Stored items:
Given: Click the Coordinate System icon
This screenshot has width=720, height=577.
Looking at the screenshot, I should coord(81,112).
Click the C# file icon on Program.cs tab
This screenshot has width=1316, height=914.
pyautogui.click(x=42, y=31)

■ **DIRECTIONS FOR THIS TASK**
Each record is to be restated word for word.

■ **THE ANSWER**
Given: Click the Coordinate System icon
This screenshot has width=720, height=577.
Looking at the screenshot, I should coord(81,112).
Click the C# file icon on Program.cs tab
This screenshot has width=1316, height=914.
pyautogui.click(x=42, y=31)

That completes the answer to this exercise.